An alternative explanation is family models. Recent research has centred on the concept of expressed emotion (EE). Families that are hostile, show criticism and are over concerned place vulnerability to schizophrenia because they class as a high expressed emotion family. This was originally based on work by Brown which showed that patients with schizophrenia were more likely to relapse if they retuned homes characterised by high levels of expressed emotion than to homes characterised by low levels of expressed emotion (Low EE).
Research by Brown was further supported by Tarrier which consistently showed that there is a strong relationship between relapse and living with high EE relatives. Showing that high EE is a strong predictor of the disorder.
Further support by Vaughn and Leff showed that there was a 51% relapse in high EE but 13% in low EE. In addition to this, there was a 92% relapse in high EE without medication which further proves that the environment determines the severity of the disorder.
However the studies of EE have many methodological issues of assessing it. Firstly, the way of assessing whether a person is in a high or low EE family is through interviews. Using interviews could arise social desirability bias as they family will act different in order to ‘look better’. Also researcher bias may occur due to the researcher only wanting to find one set of answers and not recording all the true findings. Lastly, studies are correlational which means we cannot infer cause and effect and therefore may reflect the consequences of living with someone with schizophrenia rather than having any significance. All in which undermine the internal validity of the findings which means we cannot fully rely upon these findings.
Also Kavanagh found that high EE patterns have also been found in families of patients with other disorders such as depression and eating disorders. Therefore, it isn’t a defining characteristic of families with a schizophrenic member.

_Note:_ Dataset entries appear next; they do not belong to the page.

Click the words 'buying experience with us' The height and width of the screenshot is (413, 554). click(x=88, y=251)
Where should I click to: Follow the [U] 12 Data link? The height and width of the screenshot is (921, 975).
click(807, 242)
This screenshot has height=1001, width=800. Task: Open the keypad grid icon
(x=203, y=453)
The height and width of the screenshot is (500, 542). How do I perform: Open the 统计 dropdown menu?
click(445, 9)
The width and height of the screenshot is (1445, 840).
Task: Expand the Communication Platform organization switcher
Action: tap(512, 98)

In spite of these limitations, it seems clear that the family environment has a role in the onset, and the course of schizophrenia. Several prospective studies have been conducted that have found high-risk children who go on to develop schizophrenia, in contrast to those who do not, are more likely to come from families characterised by negative relationships. For example, the Israeli high risk study found that, those who were at high risk but had good parenting from a parent with schizophrenia didn’t go on to develop the disorder compared to those with bad parenting did. It is thought that bad parenting alone doesn’t cause the disorder but rather the vulnerability in certain individual with environment stressors.
Lastly, this approach only focuses on the nurture of the debate by only considering the environment and not biology.

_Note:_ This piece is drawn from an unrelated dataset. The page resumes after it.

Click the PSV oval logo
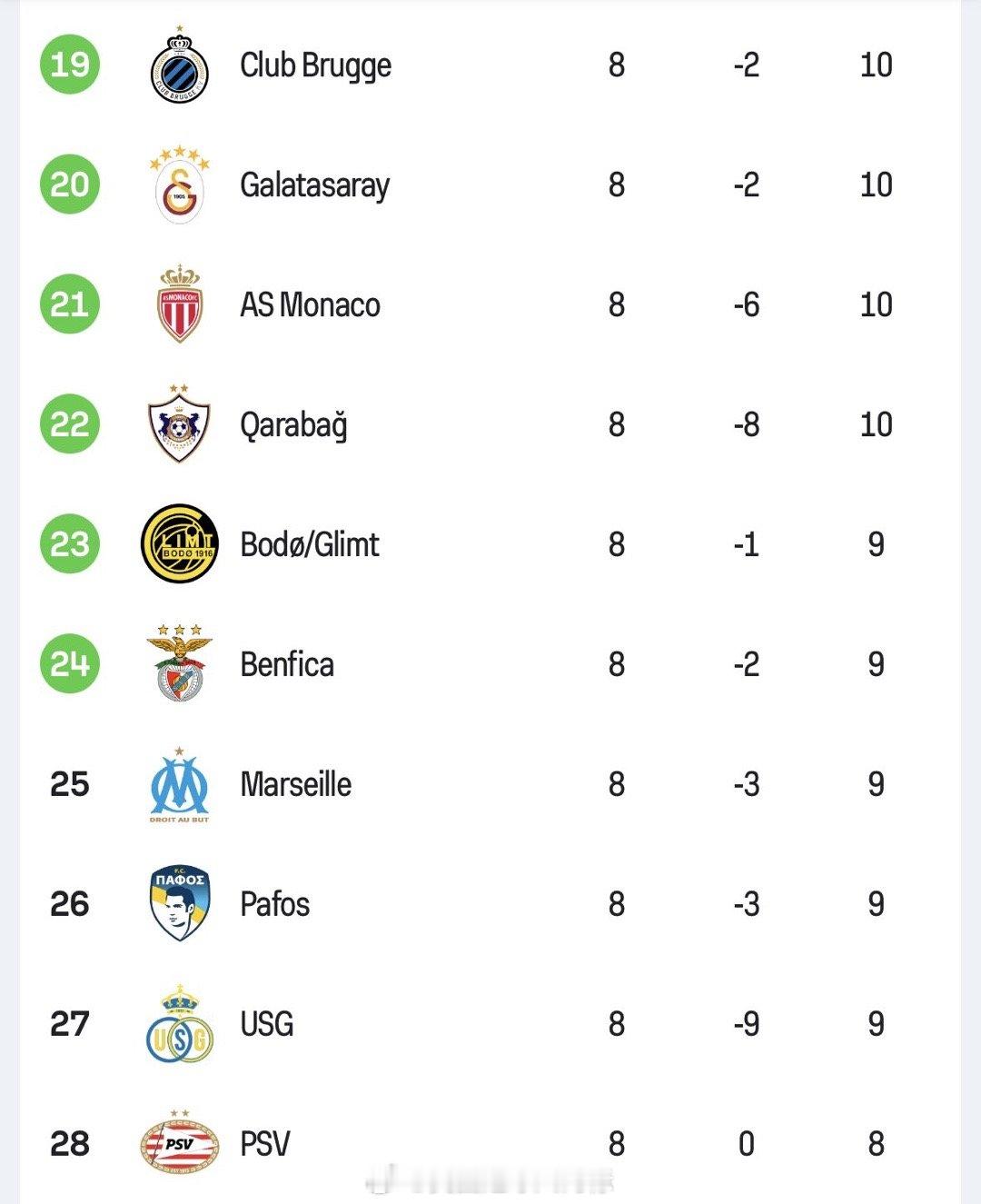This screenshot has width=981, height=1204. pos(180,1142)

Therefore, an alternative explanation that acknowledges memory through the cognitive models. This sees faulty thoughts as the cause of schizophrenic symptoms such as disordered thoughts and hallucinations. Helmsley proposed a breakdown between stored memories and new incoming information occurring. Stored information is used to create schemas allowing people to interpret the world and situations. However, schizophrenics may not have these schemas activated. This may be because of the breakdown in cognitive processes which then causes an overload of sensory information as schizophrenics struggle to intensity what to attend to or ignore. Which results in delusional thoughts which are then interpreted as originating externally rather than from memory.
Becker et al found that schizophrenics struggled to integrate moment-to-moment sensory input with stored memories supporting Helmsley’s cognitive model.

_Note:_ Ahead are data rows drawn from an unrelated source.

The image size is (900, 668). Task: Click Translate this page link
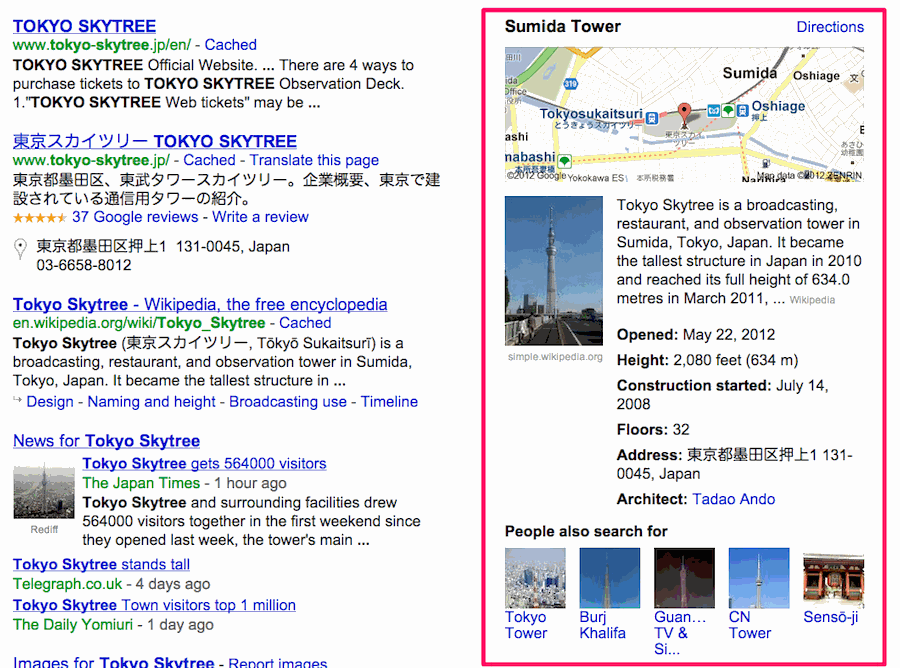(x=314, y=160)
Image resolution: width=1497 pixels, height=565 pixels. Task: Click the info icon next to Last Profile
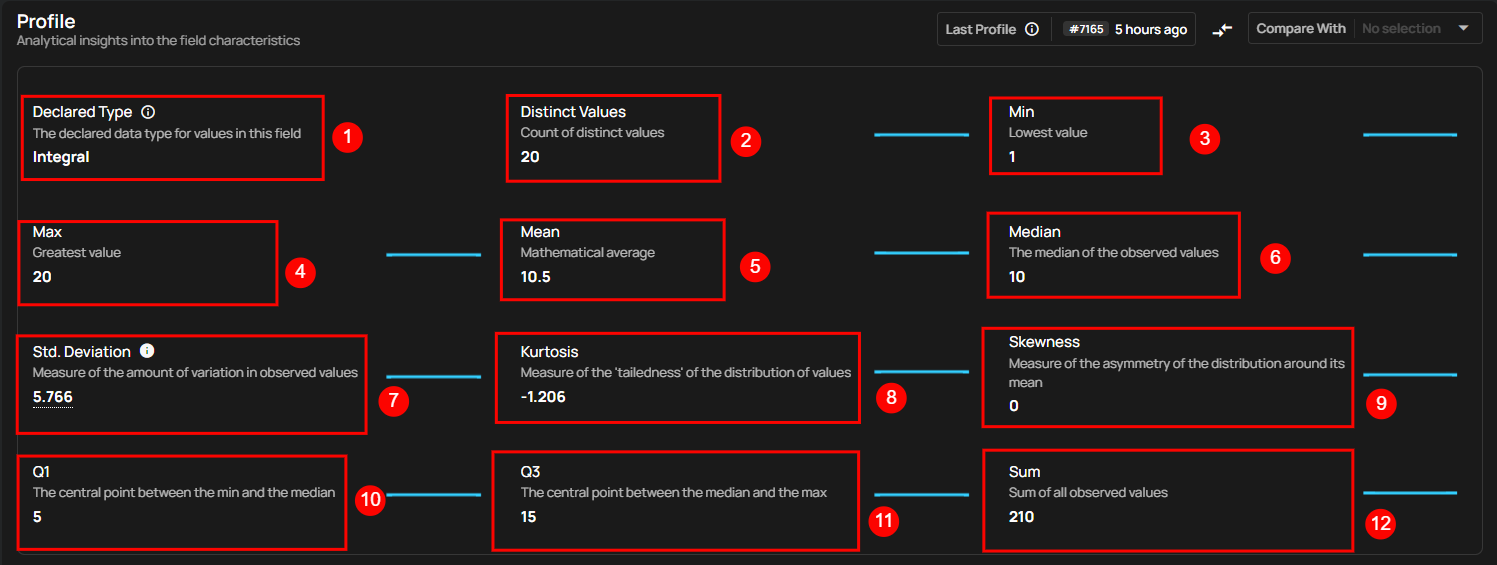point(1032,30)
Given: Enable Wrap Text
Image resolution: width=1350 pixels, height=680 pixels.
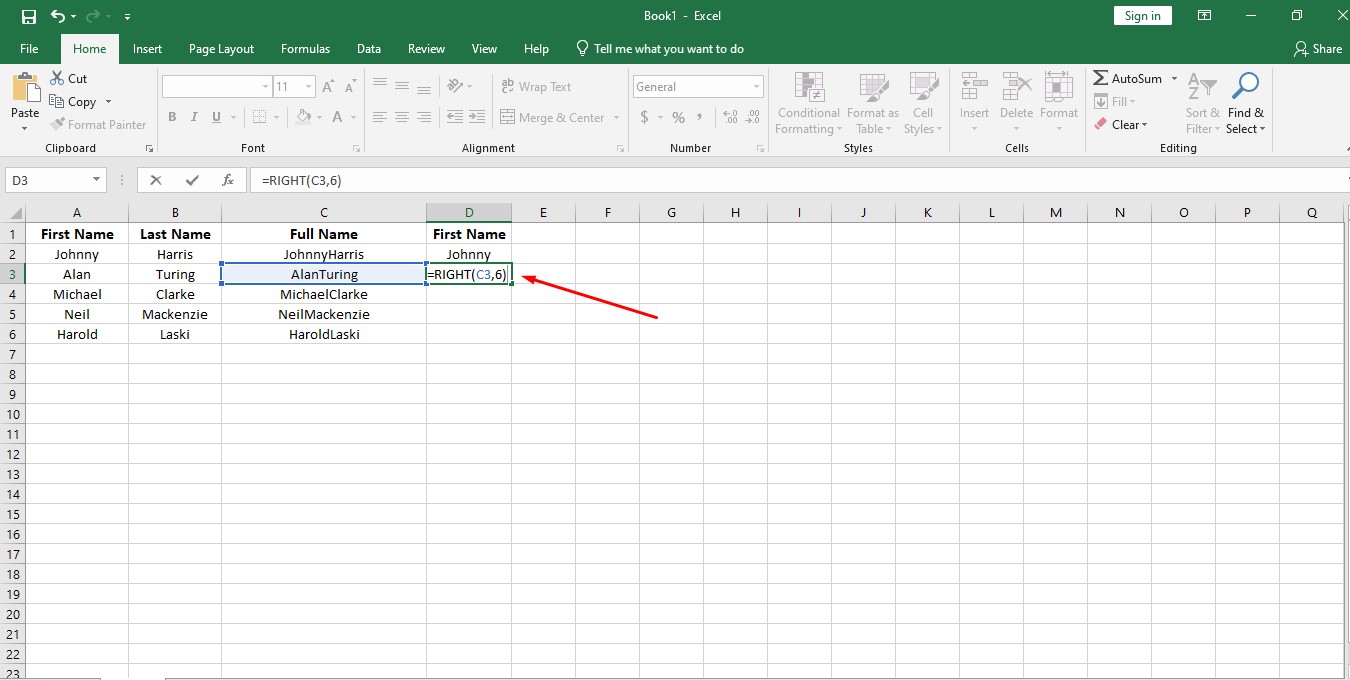Looking at the screenshot, I should [545, 86].
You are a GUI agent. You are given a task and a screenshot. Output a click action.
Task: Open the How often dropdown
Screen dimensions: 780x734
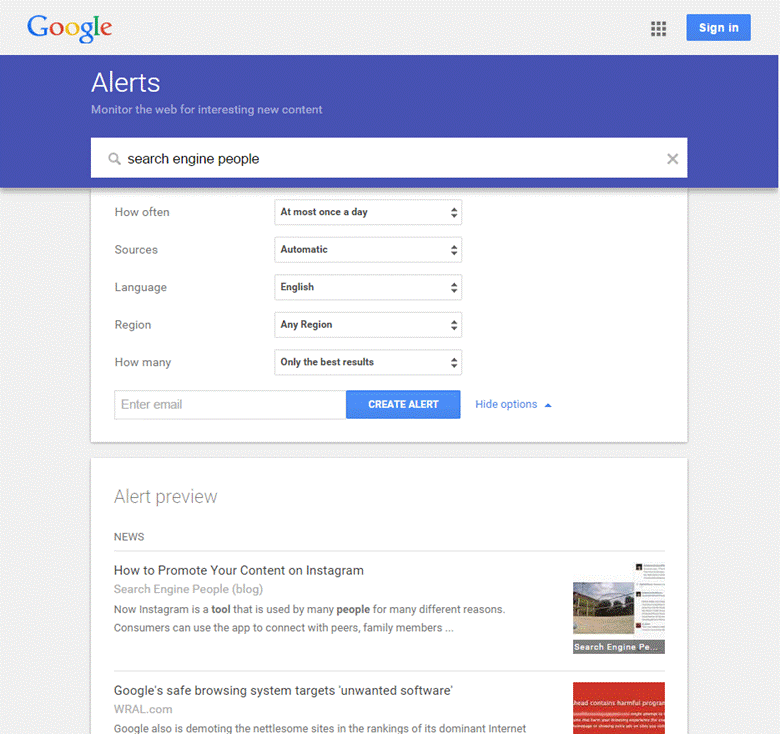[367, 212]
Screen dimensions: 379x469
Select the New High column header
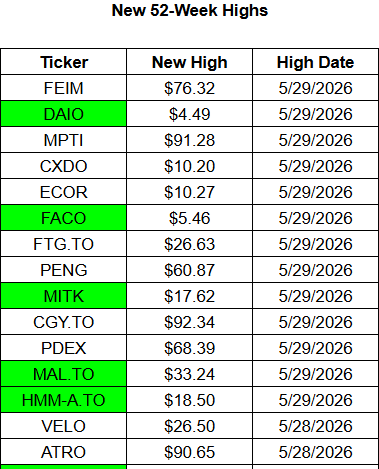[190, 62]
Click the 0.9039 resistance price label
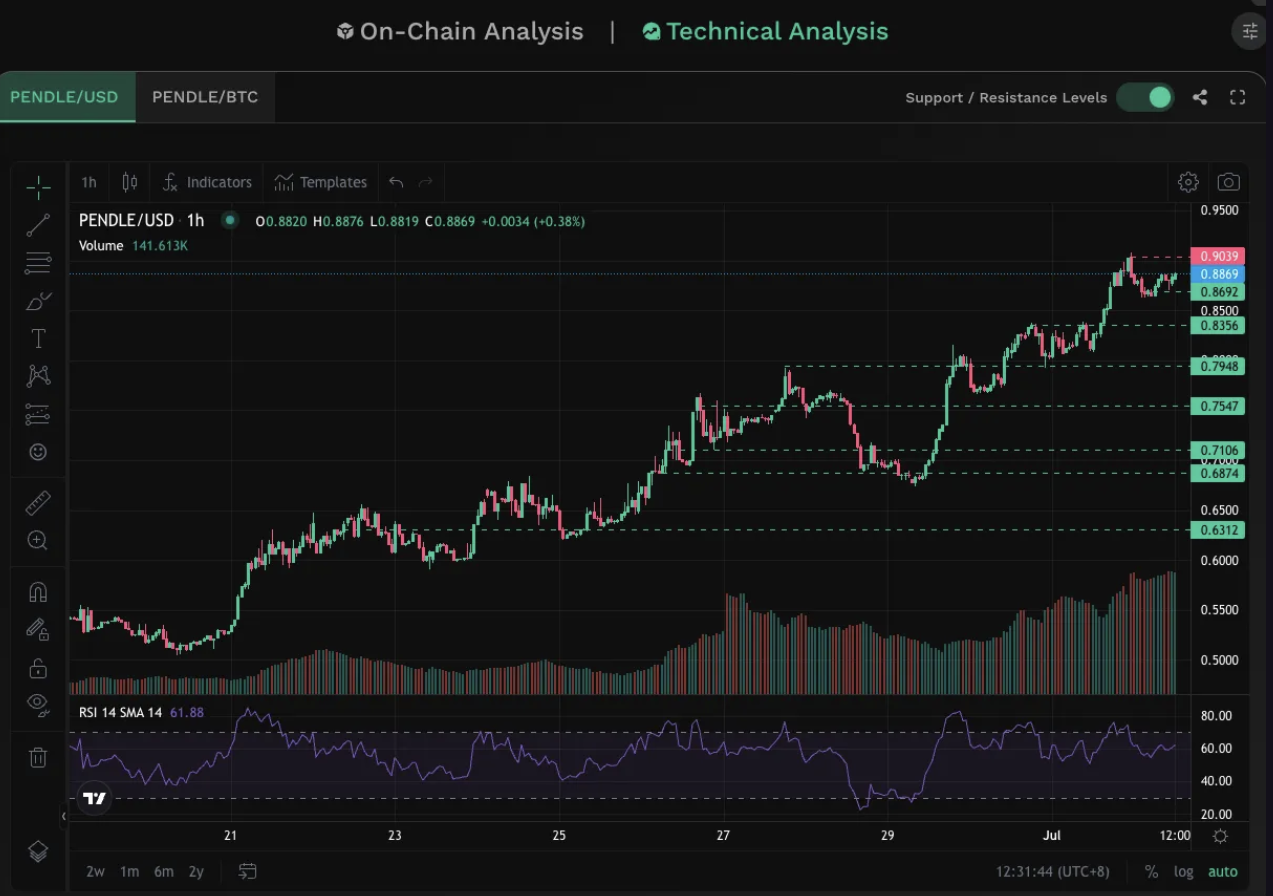Image resolution: width=1273 pixels, height=896 pixels. tap(1217, 256)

Cognitive explanations appears to provide a reasonable explanation for positive symptoms but do not explain negative symptoms.
However, it’s not clear whether the cognitive dysfunction is a cause or effect of the disorder. Therefore, cognitive models may only be descriptive; explaining the symptoms of schizophrenia rather than explaining them.
Similarly, many brain-damaged patients have problems with attention or with the relationship between memory and perception. Despite having these cognitive deficits, they fail to develop the symptoms of schizophrenia and so this challenges the cognitive explanations.
Overall, the psychological explanations have implications for treatments. For instance, CBT is an effective treatment for schizophrenia focussed through the cognitive theories. If the treatment is effective then the theory must be correct to some extent.
Lastly, the psychodynamic and family models favour the nurture debate compared to cognitive models which favours nature. Due to favouring one side, the approaches become reductionistic as it either fails to consider the environment or biology. Therefore, a more holistic approach should be considered in order to be completely valuable.